How pure is your data?

It was a normal Monday. I was going over some HA designs and planning the joys of setting up log shipping on a SQL 2000 instance when I got one of “those” emails.

“Hey Database Person, I’m trying to run this query but I keep getting this message:

Msg 9100, Level 23, State 2, Line 1
Possible index corruption detected. Run DBCC CHECKDB.

Can you fix it? I need to run these reports for our production line ASAP!”

Crap. I was just reading an article about all different kinds of corruption last week but didn’t run into this.

My first thought was to do what SQL told me to do, which was Run DBCC CheckDB. Luckily, it wasn’t that large of a database.  After it finished, it returned fine and dandy with no errors. Cool, let’s try that query again and hope everything is fine.

Msg 9100, Level 23, State 2, Line 1
Possible index corruption detected. Run DBCC CHECKDB.

Crap part 2. Possible index corruption? Maybe; SQL says it’s possible. I needed to rebuild the indexes on this table. Since the table contained over 11 million records, I double-checked with the person in charge of the database to make sure nothing would be damaged. I also checked out what was happening within the server. The server was relatively calm and had very low CPU usage. Nice, let’s go.

Couple minutes later, indexes were rebuilt. Awesome, let’s run that query again and see our results.

Msg 9100, Level 23, State 2, Line 1
Possible index corruption detected. Run DBCC CHECKDB.

You son of a…. Well, there weren’t any errors and the indexes were fine. What else could it be? Good ‘ol Google led me to a couple different pages where I finally found CHECKDB with DATA_PURITY.

I ran DBCC CHECKTABLE with DATA_PURITY because I knew exactly which table had the problems. Oh, did the error messages fly then. So many in fact that SQL said there were too many to list (sounds like someone is being lazy if you ask me). I tried to manually find a record or two that had contained bad data.  The column was a float so I figured it might have had some crazy number shoved in there somewhere.

Then I spoke with the person who sent me the error and she said that the DB was upgraded to 2008 from 2000 in the last year. Before, they used “NAN” – not a number, in that column. Bingo. That was it. Now I just had to find the bad records.

I took a backup of the DB and restored it to a dev playground. Next I did a nice SELECT INTO a new table but instead of keeping the column as a float, I converted it a varchar. I checked out a couple of the bad records I found before and lo and behold, there were about 3,200 records that had “#”.

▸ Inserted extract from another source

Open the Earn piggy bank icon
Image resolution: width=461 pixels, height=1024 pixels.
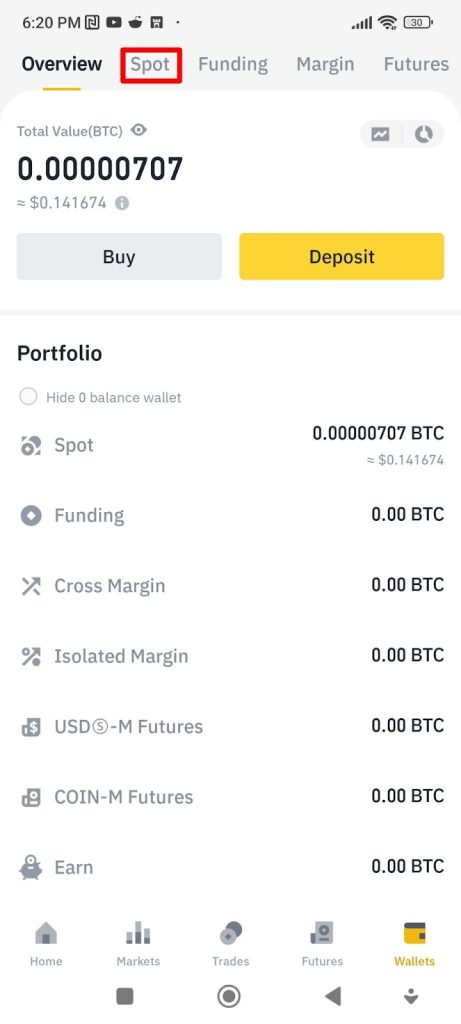[31, 867]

Finally, I contacted the DB owner and told them about the bad data. Luckily, since the records were old they told me to just NULL them out to fix the data. A quick UPDATE statement later and it was back to check the original query.

Booyah! Query complete.

In today’s lesson, I learned about checking the purity of your data.  Also, it’s something to check for when upgrading databases. As BOL says: “For databases that were created in earlier versions of SQL Server, such as SQL Server 2000, SQL Server 7.0, and versions upgraded to SQL Server 2005, these checks are not enabled by default.”